September 25, 2006

BEA's 360 vision still fuzzy

Good idea, but questions unanswered

BEA jumped ahead of the pack last week, announcing the industry’s first native SOA platform, SOA 360. But the company left enough unanswered questions about the new platform to prompt one analyst to say there’s still much explaining to do.

SOA 360 spans three BEA product families: Tuxedo, WebLogic, and AquaLogic and provides  a “unifying methodology” for modeling, creating, developing, and deploying an SOA application using all of BEA’s SOA products, said Rob Levy, executive vice president and CTO of BEA.

SOA 360 features a collaborative tooling environment, called WorkSpace 360, and a common software architecture, dubbed mSA (microServices Architecture), that is based on SOA and the concept of a services network.

“I think the industry is looking for an approach to SOA that is different,”  CEO Alfred Chuang said, noting that BEA wants to approach SOA with a process, not just a product.

WorkSpace 360 allows users with different roles — such as business analyst, enterprise architect, and developer — to collaborate.

mSA is an event-driven architecture that uses notification services to publish and discover modular components or “microServices.” mSA will use industry protocols and standards such as OSGi (Open Services Gateway initiative), SOAP, WSDL, XML Schema, WS-Security, and SAML and will deliver backplane components, application frameworks, as well as activity, presentation, and infrastructure services. BEA wants all its products to use mSA by the end of 2008.

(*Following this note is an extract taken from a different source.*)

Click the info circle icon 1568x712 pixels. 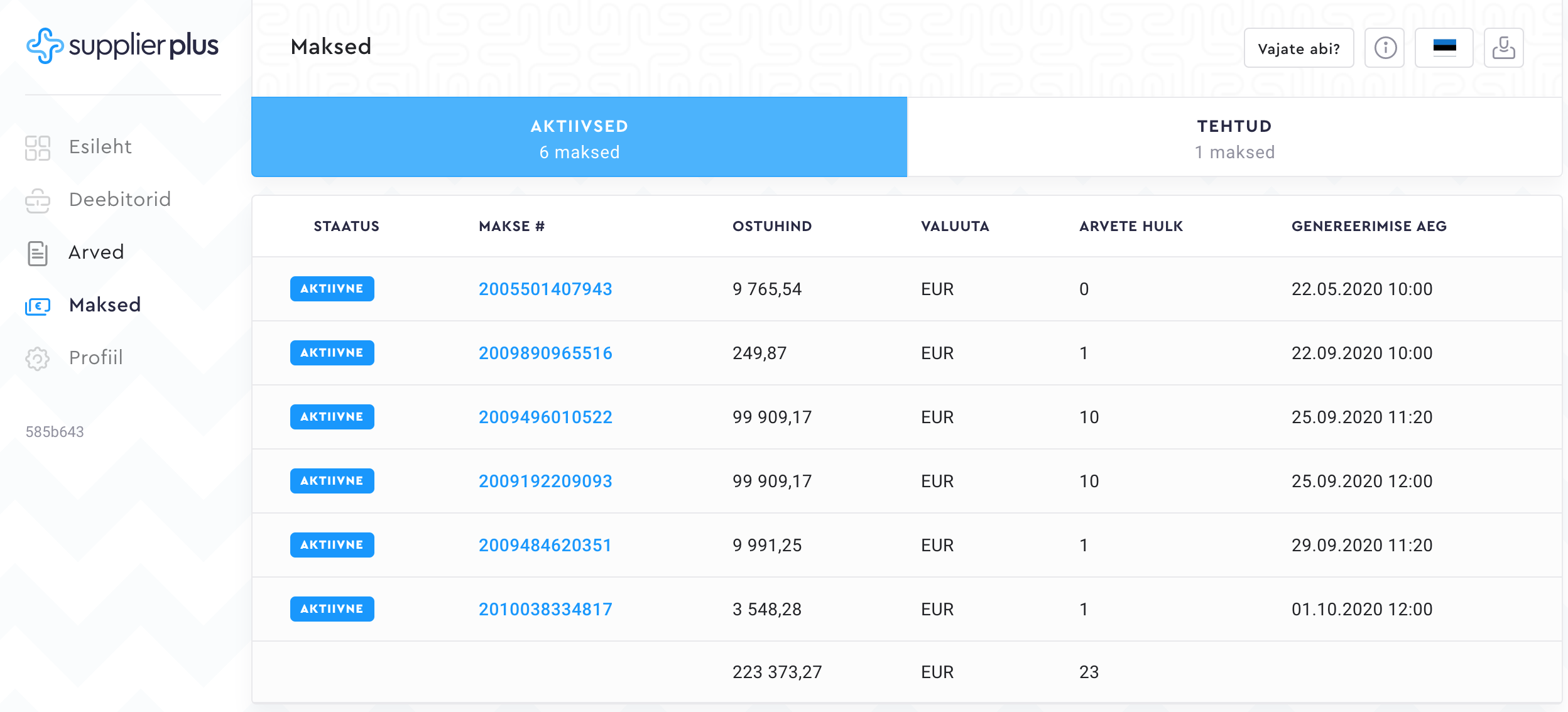1385,48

BEA revealed in March that it would make its WebLogic Server application server modular. The company now believes this approach can work for all its products, said Bill Roth, vice president of the BEA tools unit.

“Modularization will be a key design point for us, and ultimately [mSA] will have an effect across all of our products,” Roth said.

But Shawn Willett, principal analyst at Current Analysis, found BEA’s presentations “vague” about details such as what makes something mSA-enabled. 

“There’s just too many unanswered questions right now,” Willett said.

Paul Krill is an editor at large at InfoWorld.